Everyday Applications of Chemistry
Chemical reactions occur continuously in the atmosphere, in factories, in vehicles, in the environment, and in our bodies. In a chemical reaction, one or more kinds of matter is changed into a new kind—or several new kinds—of matter. A few common chemical reactions are shown here. Life as we know it could not exist without these processes: plants could not photosynthesize, cars could not move, pudding could not thicken, muscles could not burn energy, glue could not stick, and fire could not burn.
Chemistry, study of the composition, structure, properties, and interactions of matter. Chemistry arose from attempts by people to transform metals into gold beginning about ad 100, an effort that became known as alchemy (see Chemistry, History of). Modern chemistry was established in the late 18th century, as scientists began identifying and verifying through scientific experimentation the elemental processes and interactions that create the gases, liquids, and solids that compose our physical world. As the field of chemistry developed in the 19th and 20th centuries, chemists learned how to create new substances that have many important applications in our lives.
Chemists, scientists who study chemistry, are more interested in the materials of which an object is made than in its size, shape, or motion. Chemists ask questions such as what happens when iron rusts, why iron rusts but tin does not, what happens when food is digested, why a solution of salt conducts electricity but a solution of sugar does not, and why some chemical changes proceed rapidly while others are slow. Chemists have learned to duplicate and produce large quantities of many useful substances that occur in nature, and they have created substances whose properties are unique.
Much of chemistry can be described as taking substances apart and putting the parts together again in different ways. Using this approach, the chemical industry produces materials that are vital to the industrialized world. Resources such as coal, petroleum, ores, plants, the sea, and the air yield raw materials that are turned into metal alloys; detergents and dyes; paints, plastics, and polymers; medicines and artificial implants; perfumes and flavors; fertilizers, herbicides, and insecticides. Today, more synthetic detergent is used than soap; cotton and wool have been displaced from many uses by artificial fibers; and wood, metal, and glass are often replaced by plastics.

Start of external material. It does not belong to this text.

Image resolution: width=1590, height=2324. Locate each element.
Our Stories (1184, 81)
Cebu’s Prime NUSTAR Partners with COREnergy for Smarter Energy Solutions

Chemistry is often called the central science, because its interests lie between those of physics (which focuses on single substances) and biology (which focuses on complicated life processes). A living organism is a complex chemical factory in which precisely regulated reactions occur between thousands of substances. Increased understanding of the chemical behavior of these substances has led to new ways to treat disease and has even made it possible to change the genetic makeup of an organism. For example, chemists have produced strains of food plants that are hardier than the parent strain.
Because the field of chemistry covers such a broad range of topics, chemists usually specialize. Thus, chemistry is divided into a number of branches, some of which are discussed at the end of this article. Nevertheless, the process of learning the properties of a substance and of taking it apart is fundamental to nearly all of chemistry.
The first step in investigating a complex material is to try to break it down into simpler substances. Sometimes this is easy. A mixture of brass and iron tacks, for instance, could be sorted with a magnet or even by hand. Getting the salt out of brine or seawater is a little harder, but the water can be evaporated, leaving the salt. Changes of this sort, which do not alter the fundamental nature of the components of the mixture but do modify their physical condition, are called physical changes. Grinding a rock, hammering a metal, or compressing a gas causes physical changes. Another example of physical change is the melting of ice, in which water changes from the solid to the liquid state.
Salt and water may not only be separated when in solution, but each may be broken down into other substances. This, however, involves a different kind of change—one that usually requires more energy than a physical change and that alters the fundamental nature of the material. This type of change is called a chemical change. By applying electrical energy, water can be broken down into two gases, hydrogen and oxygen. Hydrogen is a light gas that burns; oxygen is a gas that is necessary to sustain animal life. Salt can be broken down by melting it, then passing an electric current through it. This produces a pungent yellow-green gas called chlorine and a soft, silvery metal called sodium, which burns readily in air.
Some materials can be broken down simply by heating them. Other materials yield to attack by another substance; for example, iron oxide ore heated with coke yields metallic iron.